SET EXERCISE: List each line of the listing below that contains the word "Instruction".
++++ EXERCISE MATERIALS
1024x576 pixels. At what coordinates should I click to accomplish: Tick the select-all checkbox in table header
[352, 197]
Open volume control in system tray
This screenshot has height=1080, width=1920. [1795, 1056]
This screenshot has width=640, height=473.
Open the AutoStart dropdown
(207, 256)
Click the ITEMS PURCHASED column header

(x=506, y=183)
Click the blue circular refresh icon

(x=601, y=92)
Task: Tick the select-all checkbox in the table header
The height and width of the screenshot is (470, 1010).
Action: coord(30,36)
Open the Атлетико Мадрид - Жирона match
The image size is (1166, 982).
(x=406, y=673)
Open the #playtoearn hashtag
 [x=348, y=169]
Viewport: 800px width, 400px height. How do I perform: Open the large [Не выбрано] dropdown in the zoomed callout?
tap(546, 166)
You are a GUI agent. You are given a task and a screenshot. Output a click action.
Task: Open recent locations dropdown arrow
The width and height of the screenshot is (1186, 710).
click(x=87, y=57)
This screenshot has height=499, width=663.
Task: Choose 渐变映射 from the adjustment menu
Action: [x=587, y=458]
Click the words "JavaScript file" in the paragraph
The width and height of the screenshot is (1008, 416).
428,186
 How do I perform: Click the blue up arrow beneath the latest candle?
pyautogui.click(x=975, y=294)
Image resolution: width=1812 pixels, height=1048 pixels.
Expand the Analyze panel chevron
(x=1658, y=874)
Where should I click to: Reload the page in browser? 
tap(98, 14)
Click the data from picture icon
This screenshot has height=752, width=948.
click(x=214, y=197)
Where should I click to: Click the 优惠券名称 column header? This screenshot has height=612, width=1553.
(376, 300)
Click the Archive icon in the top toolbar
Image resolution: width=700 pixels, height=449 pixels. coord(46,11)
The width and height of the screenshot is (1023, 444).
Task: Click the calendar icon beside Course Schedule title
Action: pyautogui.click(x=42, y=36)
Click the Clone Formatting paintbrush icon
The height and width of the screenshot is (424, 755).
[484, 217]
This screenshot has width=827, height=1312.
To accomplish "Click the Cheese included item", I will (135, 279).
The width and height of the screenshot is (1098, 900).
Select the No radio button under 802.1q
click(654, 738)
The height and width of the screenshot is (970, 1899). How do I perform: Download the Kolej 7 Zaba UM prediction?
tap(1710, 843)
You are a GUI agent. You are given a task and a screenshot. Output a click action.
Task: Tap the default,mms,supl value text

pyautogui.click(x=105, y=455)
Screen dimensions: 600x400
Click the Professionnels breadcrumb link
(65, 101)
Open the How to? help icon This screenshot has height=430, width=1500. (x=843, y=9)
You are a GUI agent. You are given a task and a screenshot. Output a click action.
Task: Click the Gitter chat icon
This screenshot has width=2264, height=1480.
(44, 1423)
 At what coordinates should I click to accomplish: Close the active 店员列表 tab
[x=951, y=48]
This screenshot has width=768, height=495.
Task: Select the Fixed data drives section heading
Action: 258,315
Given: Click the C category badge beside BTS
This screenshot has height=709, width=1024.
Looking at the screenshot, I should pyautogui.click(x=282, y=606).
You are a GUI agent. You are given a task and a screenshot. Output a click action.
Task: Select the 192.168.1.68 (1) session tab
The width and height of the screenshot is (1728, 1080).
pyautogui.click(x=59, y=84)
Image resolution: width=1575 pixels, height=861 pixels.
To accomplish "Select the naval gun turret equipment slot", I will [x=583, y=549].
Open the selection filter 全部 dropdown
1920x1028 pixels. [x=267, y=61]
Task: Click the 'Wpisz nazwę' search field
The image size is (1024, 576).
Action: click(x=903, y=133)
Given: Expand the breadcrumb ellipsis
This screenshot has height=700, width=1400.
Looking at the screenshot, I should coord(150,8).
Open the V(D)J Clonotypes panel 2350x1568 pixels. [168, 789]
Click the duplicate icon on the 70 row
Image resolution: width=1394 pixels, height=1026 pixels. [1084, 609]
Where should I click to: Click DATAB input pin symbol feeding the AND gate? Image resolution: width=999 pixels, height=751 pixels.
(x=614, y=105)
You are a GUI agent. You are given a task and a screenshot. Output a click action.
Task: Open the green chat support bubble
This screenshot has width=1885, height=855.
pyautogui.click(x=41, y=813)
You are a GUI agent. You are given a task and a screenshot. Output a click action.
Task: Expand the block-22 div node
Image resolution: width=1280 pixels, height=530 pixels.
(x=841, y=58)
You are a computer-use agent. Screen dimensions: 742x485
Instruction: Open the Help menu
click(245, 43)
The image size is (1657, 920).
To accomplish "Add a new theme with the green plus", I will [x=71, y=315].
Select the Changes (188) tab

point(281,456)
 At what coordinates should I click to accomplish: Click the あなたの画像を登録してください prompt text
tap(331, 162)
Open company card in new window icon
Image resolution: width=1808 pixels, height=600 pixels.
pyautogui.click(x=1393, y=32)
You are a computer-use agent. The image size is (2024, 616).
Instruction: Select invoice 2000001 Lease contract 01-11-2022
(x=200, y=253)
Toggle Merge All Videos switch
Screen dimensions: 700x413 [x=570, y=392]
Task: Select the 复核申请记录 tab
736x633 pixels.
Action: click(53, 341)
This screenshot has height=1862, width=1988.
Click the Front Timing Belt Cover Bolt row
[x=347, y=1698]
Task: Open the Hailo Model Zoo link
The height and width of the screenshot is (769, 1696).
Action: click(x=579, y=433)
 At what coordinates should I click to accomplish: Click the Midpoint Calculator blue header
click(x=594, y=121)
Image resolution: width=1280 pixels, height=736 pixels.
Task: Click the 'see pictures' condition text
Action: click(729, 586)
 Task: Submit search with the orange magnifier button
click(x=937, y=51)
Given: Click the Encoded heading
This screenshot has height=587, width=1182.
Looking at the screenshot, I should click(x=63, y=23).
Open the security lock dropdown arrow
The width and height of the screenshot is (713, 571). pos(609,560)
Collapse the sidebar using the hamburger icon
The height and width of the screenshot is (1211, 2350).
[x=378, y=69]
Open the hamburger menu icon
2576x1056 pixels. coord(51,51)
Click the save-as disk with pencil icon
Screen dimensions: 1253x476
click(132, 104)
++++++++
CORRECT RESULT:
Instruction: Open the Help menu
Instruction: Select invoice 2000001 Lease contract 01-11-2022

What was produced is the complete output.